— Task to carry out —
The entries must be set down again word for word; no pictures belong in the copy.

— Stored data entries —
------------------------
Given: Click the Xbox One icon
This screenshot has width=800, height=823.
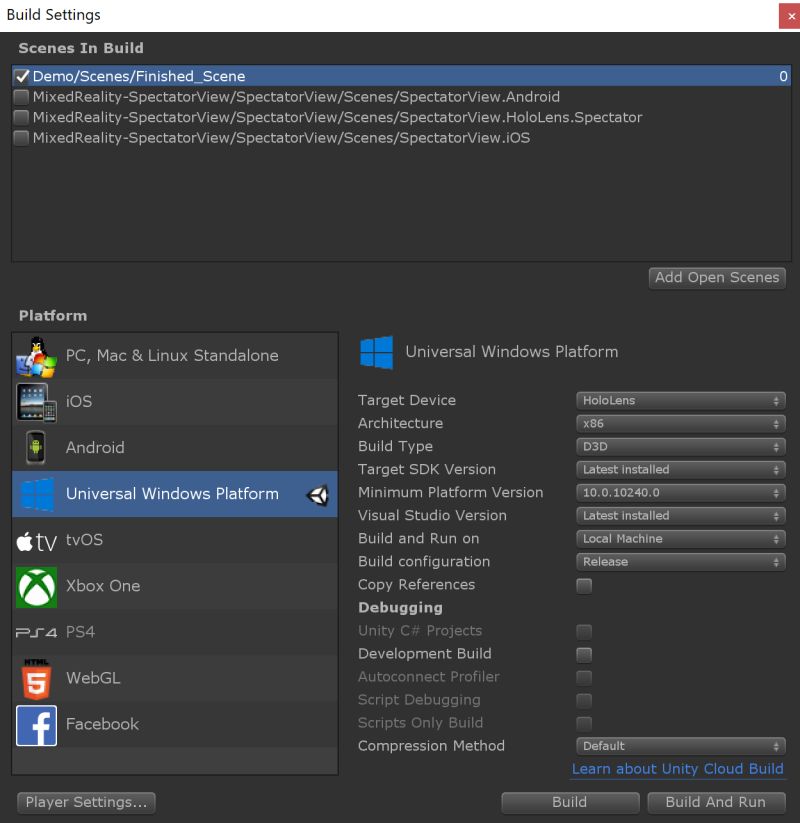Looking at the screenshot, I should [36, 585].
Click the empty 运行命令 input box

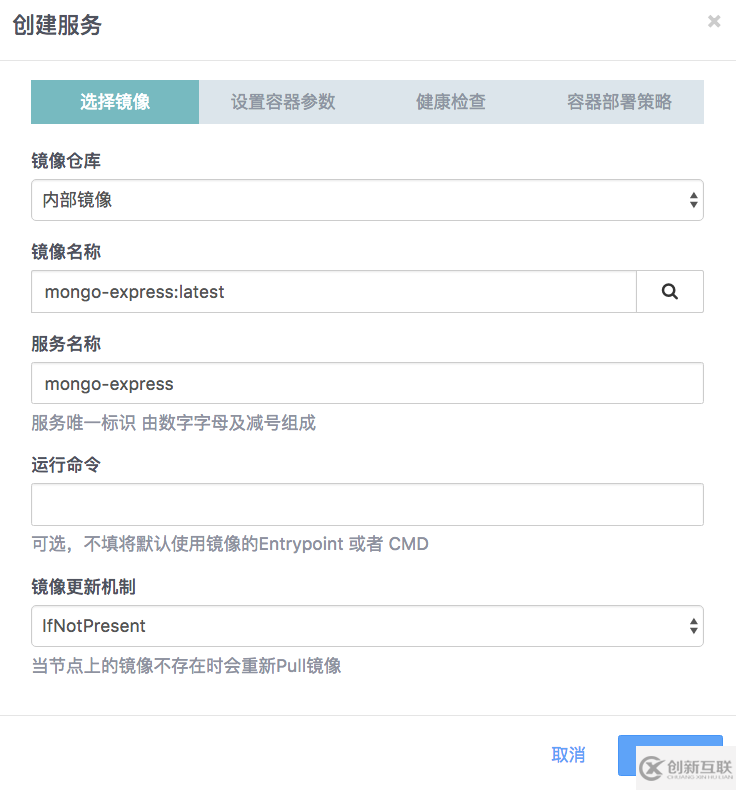pyautogui.click(x=367, y=505)
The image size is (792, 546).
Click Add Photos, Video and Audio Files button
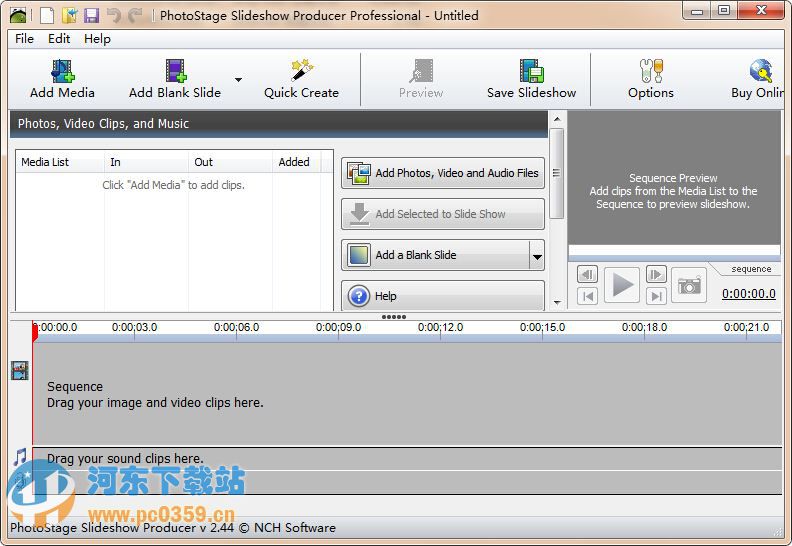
------------------------
— Response to this exercise —
Given: Click the Xbox One icon
This screenshot has width=800, height=823.
Looking at the screenshot, I should [36, 585].
Click the empty 运行命令 input box

pyautogui.click(x=367, y=505)
The image size is (792, 546).
Click Add Photos, Video and Audio Files button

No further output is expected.